*Supplied text*.
● ● ● ● ● ● ●

Well the have mixed up shipments. I got someone else's order. I called that person and they didn't have mine, they had someone else, so I am sure someone else has mine and so on and no telling hope many orders have been mixed up. For once this isn't a UPS screw up ether because the shipping labels are correct. I am not sure what to do.


----------



## h4n (Jan 4, 2006)

Texan78 said:


> Well the have mixed up shipments. I got someone else's order. I called that person and they didn't have mine, they had someone else, so I am sure someone else has mine and so on and no telling hope many orders have been mixed up. For once this isn't a UPS screw up ether because the shipping labels are correct. I am not sure what to do.


oh man... that sounds like a mess....


----------



## volatile (Feb 13, 2007)

Texan78 said:


> Well the have mixed up shipments. I got someone else's order. I called that person and they didn't have mine, they had someone else, so I am sure someone else has mine and so on and no telling hope many orders have been mixed up. For once this isn't a UPS screw up ether because the shipping labels are correct. I am not sure what to do.


Consider filing a Paypal claim (or credit card claim) in case AFA never gets back to you.

I recently had problems with AFA's shipping as well. Placed my order on Monday early in the morning (2am or so). That same day, I got a shipping confirmation number. I checked it throughout the whole week and it never had any updates. At the end of the week, I emailed AFA wondering where my package is. 2 hours later, I see the status updated with "dropped off at USPS post office." Instead of apologizing and admitting they forgot about my package for 4-5 days, he tried to tell me that it did in fact ship on Monday, and that there is an update now if I go check online. I respectfully told him that it looks like he just forgot about my package and dropped it off 2 hours after my email asking about status. Never got a reply back after that. :icon_neut

Also, in my order for Ohko stone, I requested that they be for a Mini S. They probably rushed to pack my order after my status email, because they just gave me a huge rock that is big enough to take up 90% of the Mini S all by itself along with some smaller rocks. What am I supposed to do with that huge rock? :icon_conf


----------



## Vepr (Jan 30, 2009)

volatile said:


> Consider filing a Paypal claim (or credit card claim) in case AFA never gets back to you.
> 
> I recently had problems with AFA's shipping as well. Placed my order on Monday early in the morning (2am or so). That same day, I got a shipping confirmation number. I checked it throughout the whole week and it never had any updates. At the end of the week, I emailed AFA wondering where my package is. 2 hours later, I see the status updated with "dropped off at USPS post office." Instead of apologizing and admitting they forgot about my package for 4-5 days, he tried to tell me that it did in fact ship on Monday, and that there is an update now if I go check online. I respectfully told him that it looks like he just forgot about my package and dropped it off 2 hours after my email asking about status. Never got a reply back after that. :icon_neut
> 
> Also, in my order for Ohko stone, I requested that they be for a Mini S. They probably rushed to pack my order after my status email, because they just gave me a huge rock that is big enough to take up 90% of the Mini S all by itself along with some smaller rocks. What am I supposed to do with that huge rock? :icon_conf


If you are careful you can break it up into the type of sections you want. I broke up a huge piece with a towel, my hands, and a rubber mallet.


----------



## Couesfanatic (Sep 28, 2009)

● ● ● ● ● ● ●

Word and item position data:

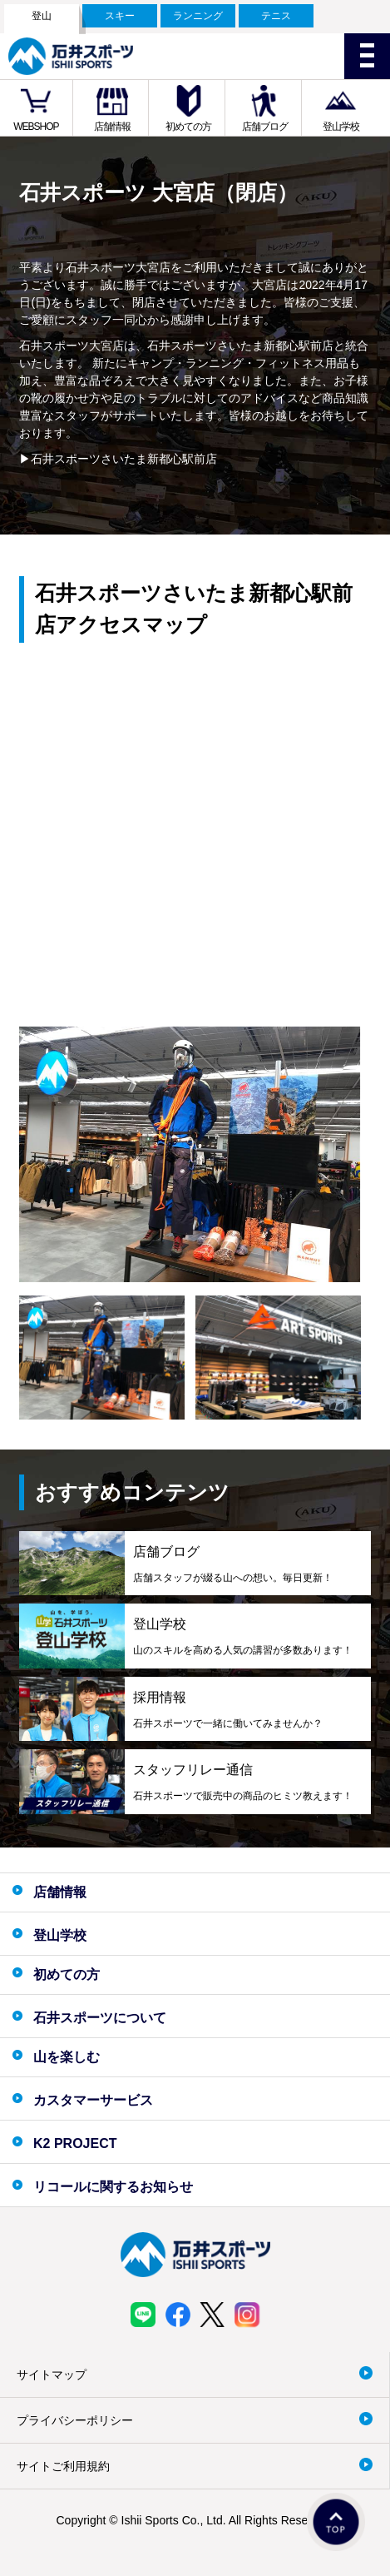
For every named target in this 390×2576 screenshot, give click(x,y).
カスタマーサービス (93, 2100)
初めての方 (188, 126)
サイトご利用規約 (63, 2466)
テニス (276, 16)
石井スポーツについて (99, 2018)
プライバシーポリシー (75, 2420)
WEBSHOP (35, 126)
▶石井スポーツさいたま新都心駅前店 (118, 458)
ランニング (198, 16)
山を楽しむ (66, 2057)
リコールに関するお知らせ (113, 2187)
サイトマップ (51, 2374)
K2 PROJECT (74, 2143)
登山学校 (341, 126)
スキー (120, 16)
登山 (42, 16)
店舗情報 (112, 126)
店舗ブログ (265, 126)
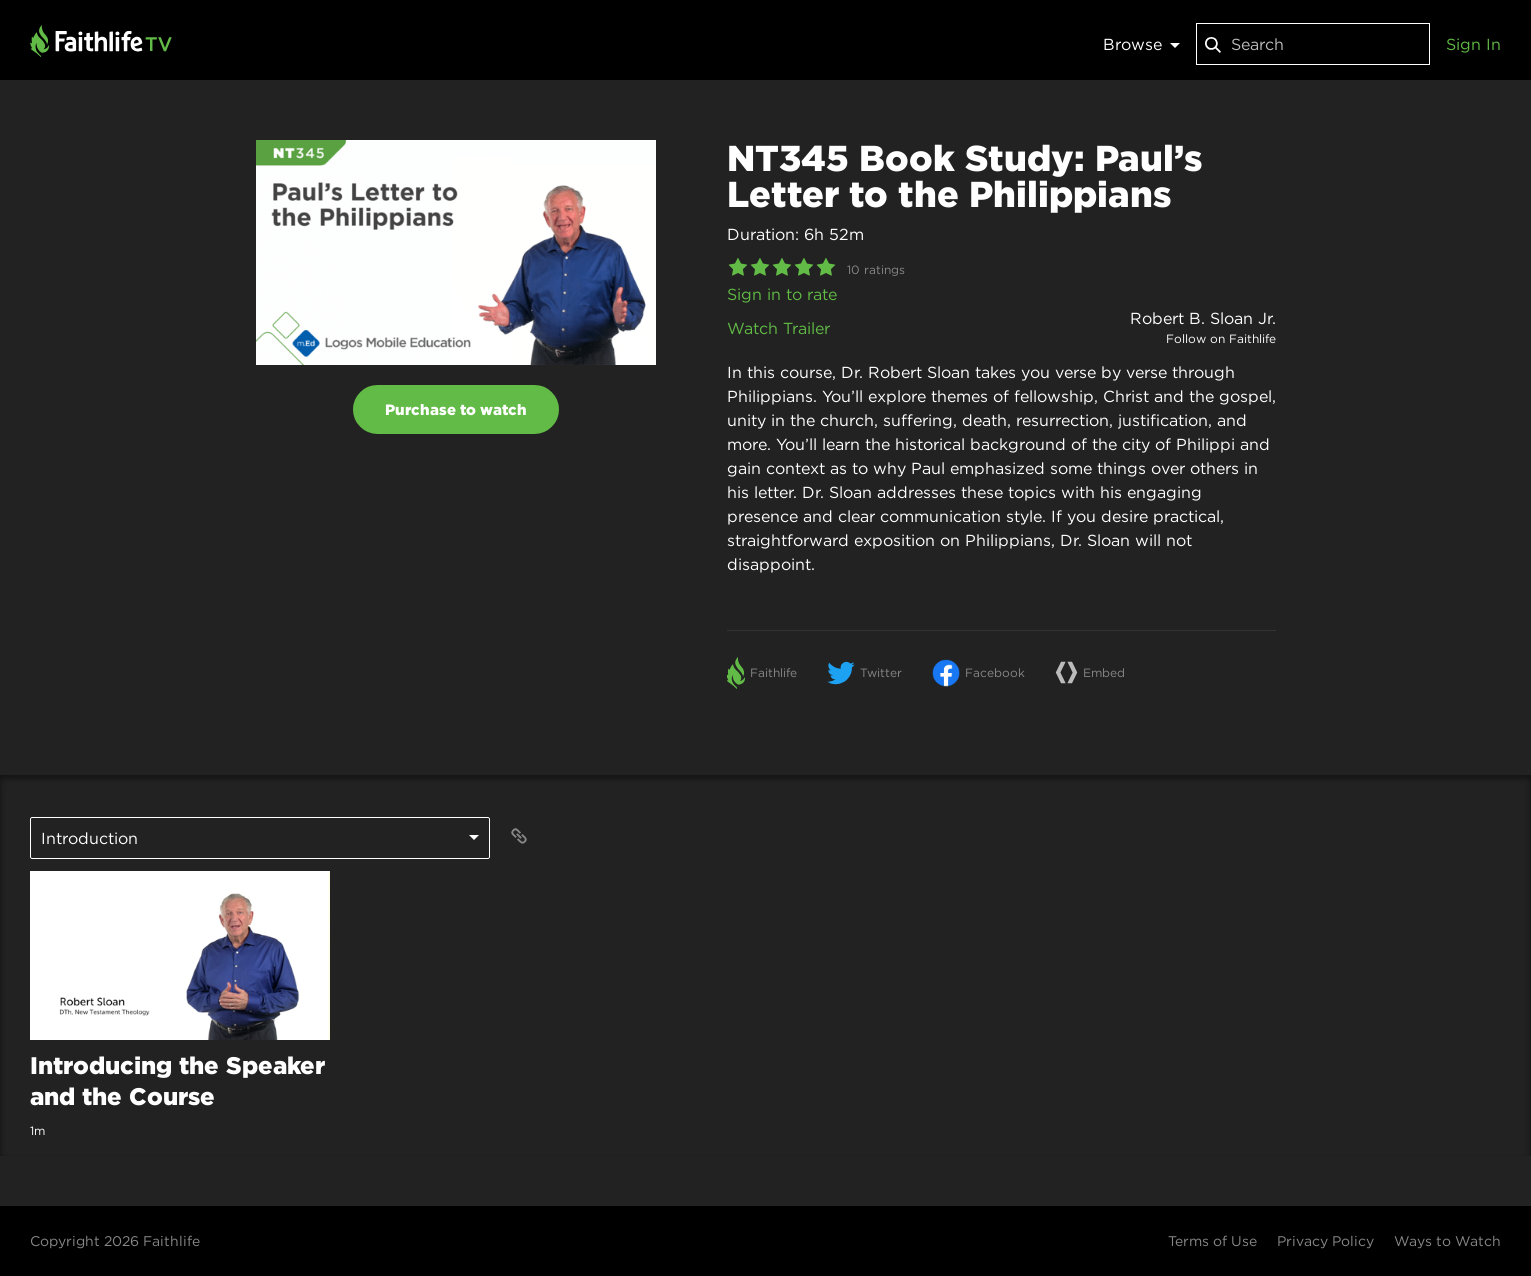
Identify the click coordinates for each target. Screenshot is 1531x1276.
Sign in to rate (782, 294)
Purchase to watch (456, 409)
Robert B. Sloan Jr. (1203, 318)
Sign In (1473, 44)
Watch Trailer (778, 328)
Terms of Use (1212, 1241)
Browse (1141, 44)
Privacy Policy (1325, 1241)
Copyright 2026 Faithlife (115, 1241)
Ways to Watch (1447, 1241)
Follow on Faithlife (1221, 338)
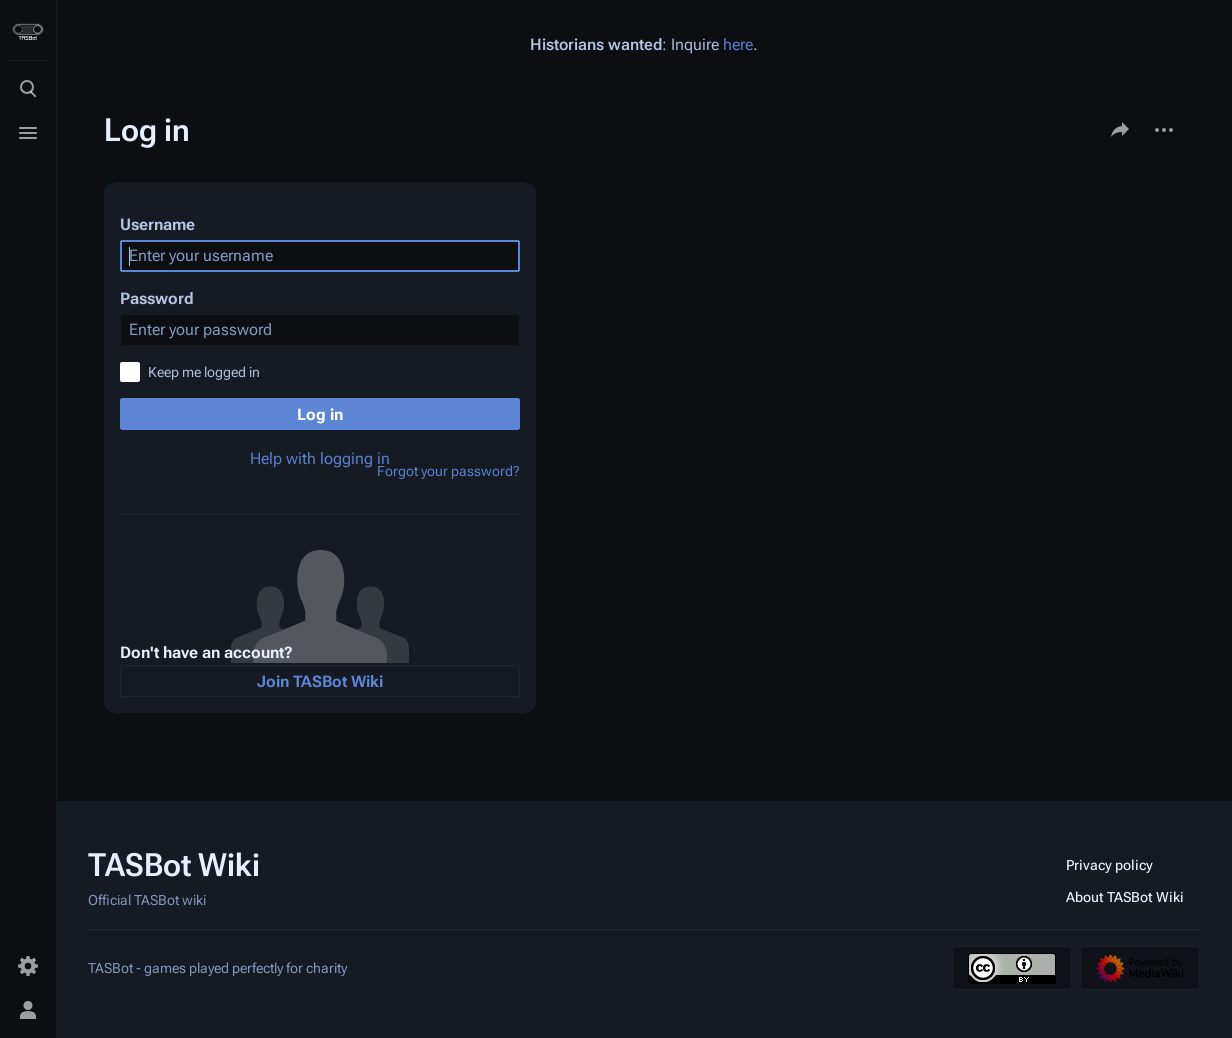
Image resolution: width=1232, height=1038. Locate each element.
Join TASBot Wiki (320, 681)
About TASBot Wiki (1125, 897)
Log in (320, 414)
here (738, 44)
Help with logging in (320, 458)
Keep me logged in (204, 372)
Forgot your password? (448, 471)
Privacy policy (1109, 865)
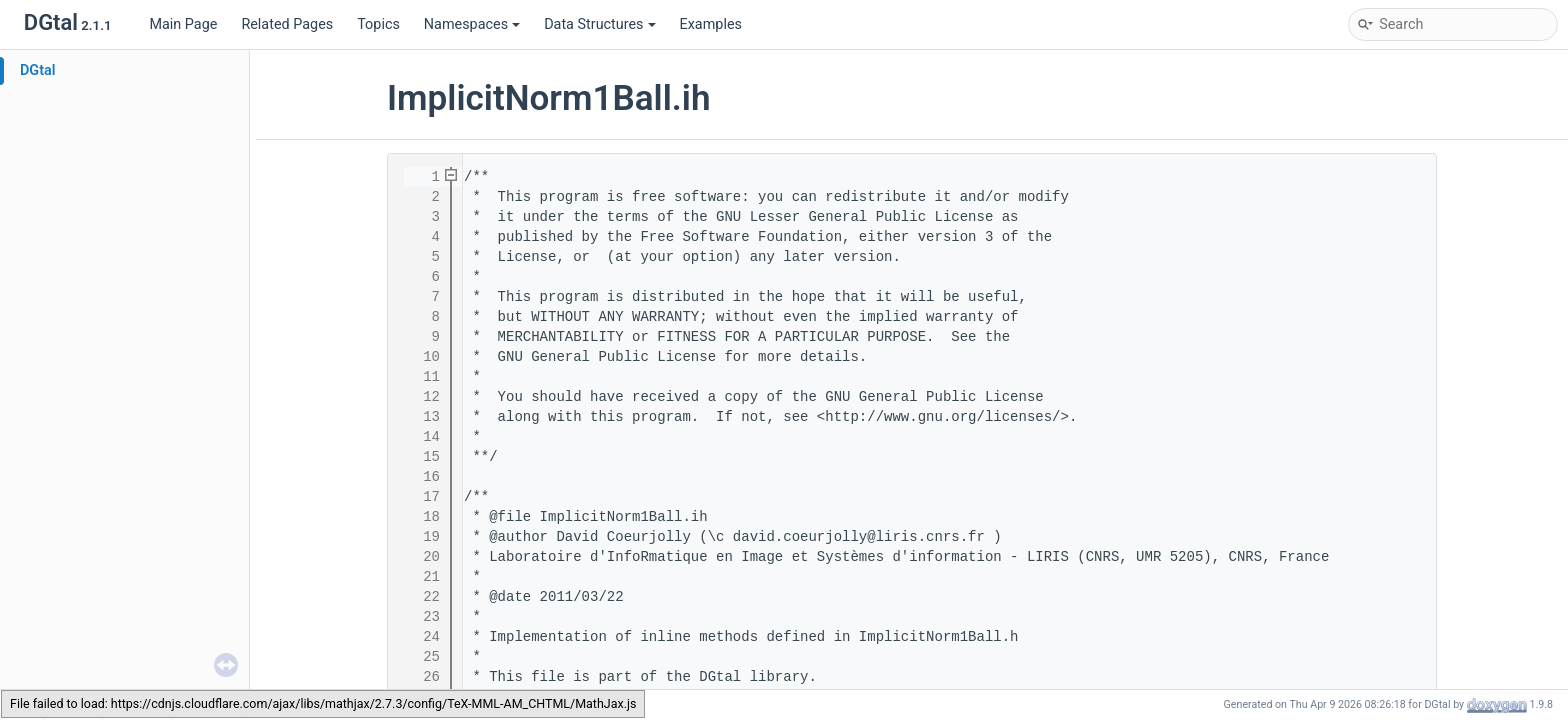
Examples (711, 24)
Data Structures (599, 24)
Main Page (183, 24)
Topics (378, 24)
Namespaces (472, 24)
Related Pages (287, 24)
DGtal (38, 70)
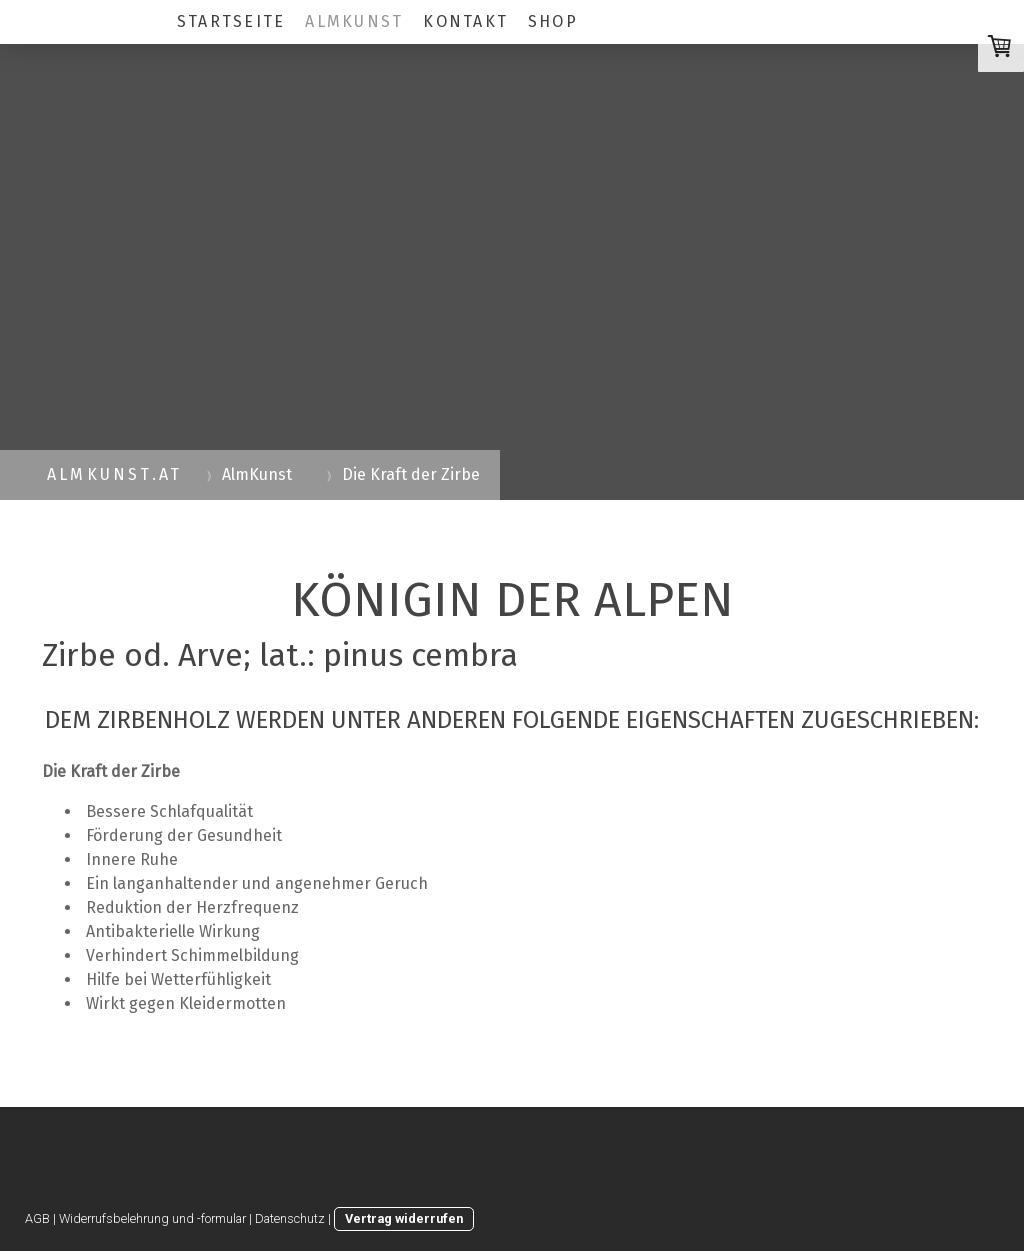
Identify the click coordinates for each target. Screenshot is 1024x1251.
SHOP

● ● ● ● ● ● ●

*What this exercise asks*.
1. Rewrite as a short bulleted list the paragraph from volatile's own post in the forum thread that begins "I recently had problems with AFA's shipping," keeping its main facts.
2. Please update the listing from the line that has "Help with logging in (320, 458)" through its last line, replacing "target" with "item" and changing nothing else. Give only those lines, without the pictures.
The forum thread and the listing have nothing to do with each other.

*Expected responses*.
1.
- The order was placed on Monday at around 2am, and a shipping confirmation number arrived that same day.
- The tracking showed no updates for the entire week.
- At the end of the week, the poster emailed AFA to ask where the package was.
- Two hours later, the status changed to "dropped off at USPS post office."
- AFA's reply insisted the package had shipped on Monday and that an update was now online, with no apology.
- The poster answered that AFA seemed to have forgotten the package and dropped it off two hours after the status email.
- AFA never replied after that.

2.
Help with logging in (320, 458)
Keep me logged in (204, 372)
Forgot your password? (448, 471)
Privacy policy (1109, 865)
Examples (711, 24)
Data Structures (599, 24)
Main Page (183, 24)
Topics (378, 24)
Namespaces (472, 24)
Related Pages (287, 24)
DGtal (38, 70)
Identify the click coordinates for each item. Screenshot is 1024x1251.
SHOP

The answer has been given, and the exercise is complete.